What the task requires = Continue the passage about how browsers and the CSS specs handle overflow: hidden, starting after its last sentence.

Of course, the question of exactly what and where the working group had decided is moot. Let’s have another look at our old friend 11.1.1, the overflow:hidden definition (remembering that it says nothing about how user agents should deal with anchors):

This value indicates that the content is clipped and that no scrolling user interface should be provided to view the content outside the clipping region.

CSS 2.1, 11.1.1 Overflow: the ‘overflow’ property

Previously the same section had been:

This value indicates that the content is clipped and that no scrolling mechanism should be provided to view the content outside the clipping region; users will not have access to clipped content. The size and shape of the clipping region is specified by the ‘clip’ property.

CSS 2, 11.1.1 Overflow: the ‘overflow’ property

Do these changes to 2.1 mean that Behaviour A is correct and were they introduced for exactly such a situation?

Prodding Ian Hickson again, I got the following explanation:

It was changed in issue 1-16, around July-September 2003. But it was made in response to an W3c-internal-only comment, so that won’t help you…

… I imagine the reasoning was “to make CSS compatible with the Web”, which already behaved that way.

… It was probably more “browsers won’t change their behaviour to match the spec because doing so would break Web pages, so we’ll change the spec to match the browsers instead”. (This reasoning is the thinking behind much of the changes to CSS2.1. Pragmatism is an important factor in the development of the CSS2.1 and HTML5 specifications.)

via personal correspondence

A bit of a mess…

So to sum up, the situation is happenstance yet quasi-official. That’s how IE did it, so the W3 working group and Mozilla followed suit. And Opera followed along later to pass a test that reflected that status quo.

Consequently there’s nothing to say that Safari’s divergent behaviour (scroll on html element, no scroll on any other) isn’t correct. Or what the behaviour should be if a box that overflow: hidden is applied to is tall enough to show all the content within it, but there is additional padding-bottom beneath it…

La Chatte Noire example 1

La Chatte Noire example 2

And Bug 259615 - ‘overflow: hidden’ elements shouldn’t be scrollable by the user probably shouldn’t really be a bug. But Bug 325942 shows that some of the Mozilla team think it should.

Source excerpt =
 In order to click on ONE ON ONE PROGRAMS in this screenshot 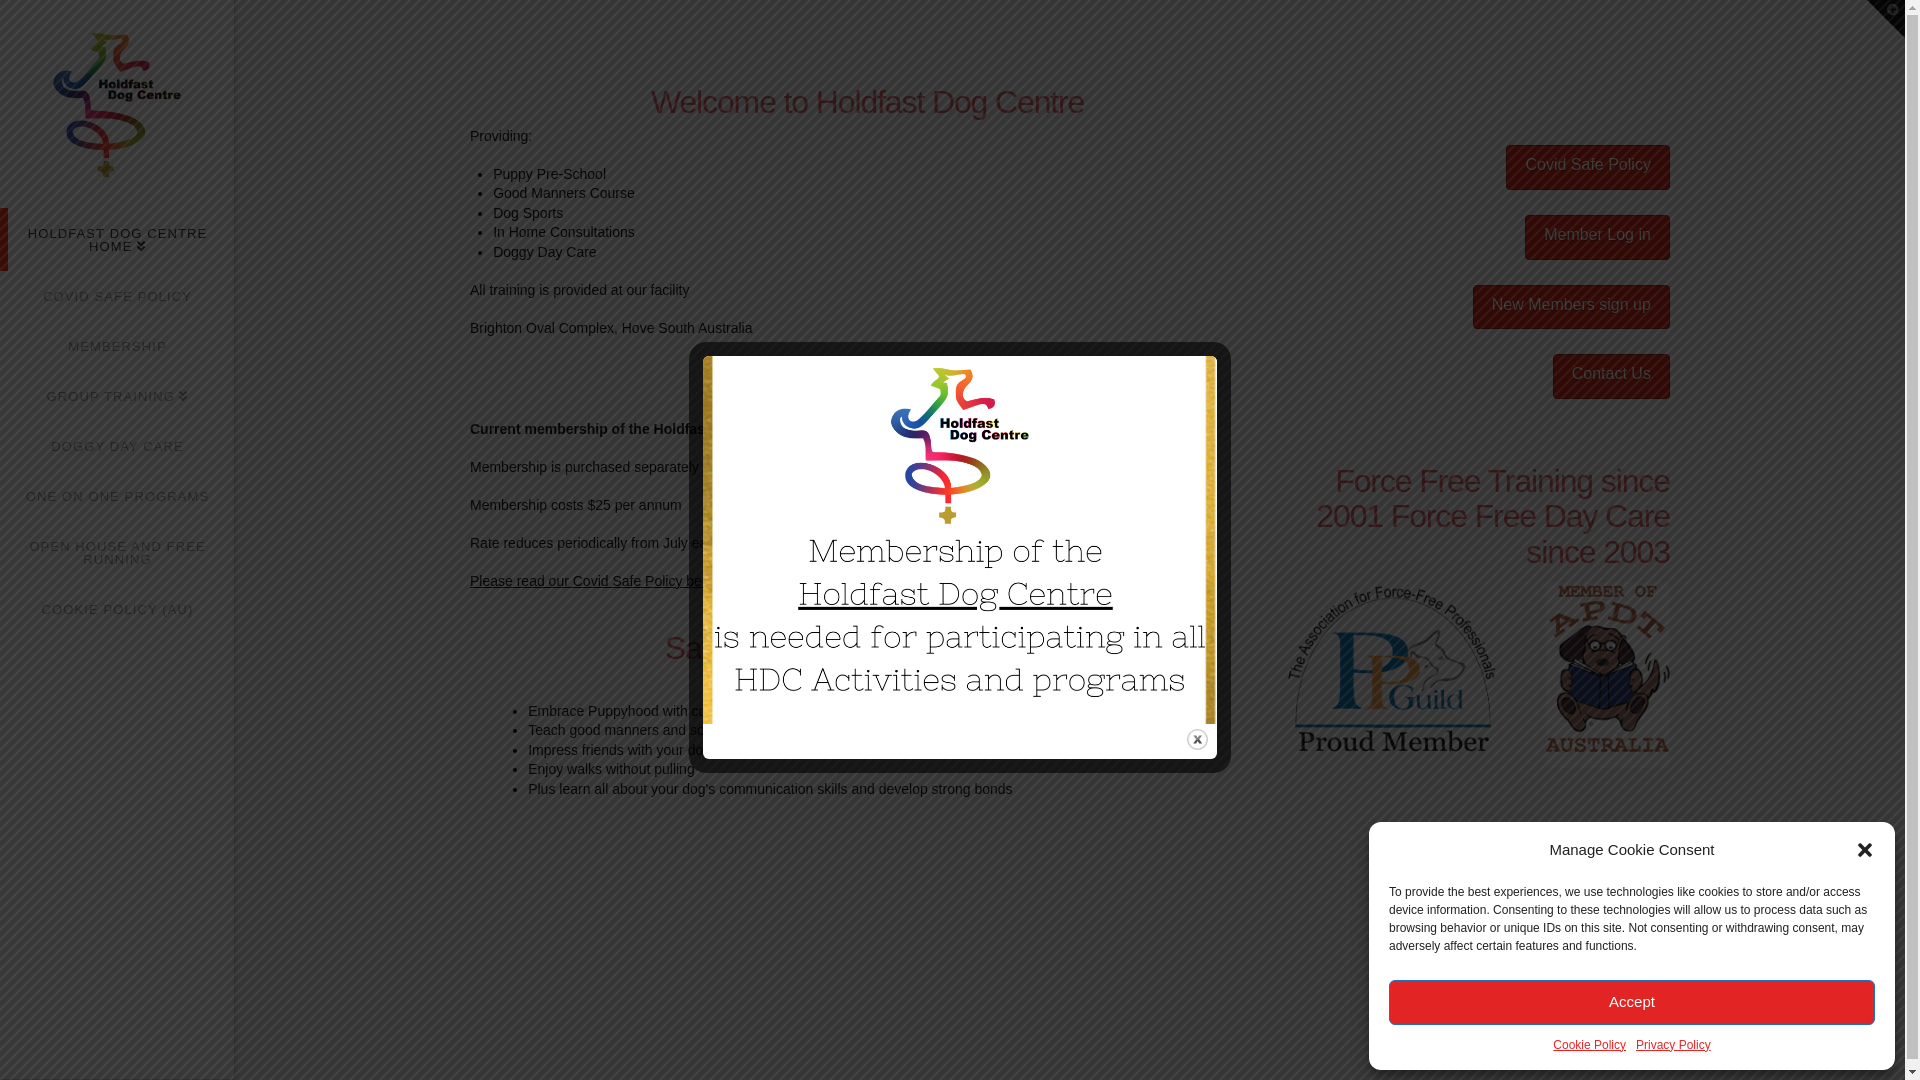, I will do `click(117, 496)`.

Task result =
Recommendations

Sorry, I don’t have any recommendations. Really. It’s up to you to decide what works for you, just like you should decide what browsers you should support. That said:

  • Use of the method in situations like the Tucows example where the technique is used just for a component of the page will be solid. (ie. just place any anchors you might need before or after the columns)
  • Use for whole page layouts will be solid if you can guarantee that you won’t need to use named anchors within the columns.[2]

If you can’t guarantee the absence of anchors, then you’re probably going to be better off going with faux columns or a javascript-based solution.

Of course, if Mozilla supported multiple background images this would all be irrelevant… Or if Mozilla could apply position: absolute to generated content properly…

Selecting and scrolling in Gecko-derived browsers

Drag to select content within the longest column and keep dragging downwards - if the bottom of column is above the bottom of the viewport there is no problem. If it’s below the bottom of the viewport then it keeps scrolling, shunting the content of all the columns upwards and very rapidly at that so that in all likelihood it just vanishes. (It is possible to scroll it back if some of the content is still visible and selectable - but that’s an academic point since in reality the average user is going to be just as foobarred as if all the content had dissapeared)

Fixed as of Firefox 1.5 and Camino 1.0, so this is basically a non-issue.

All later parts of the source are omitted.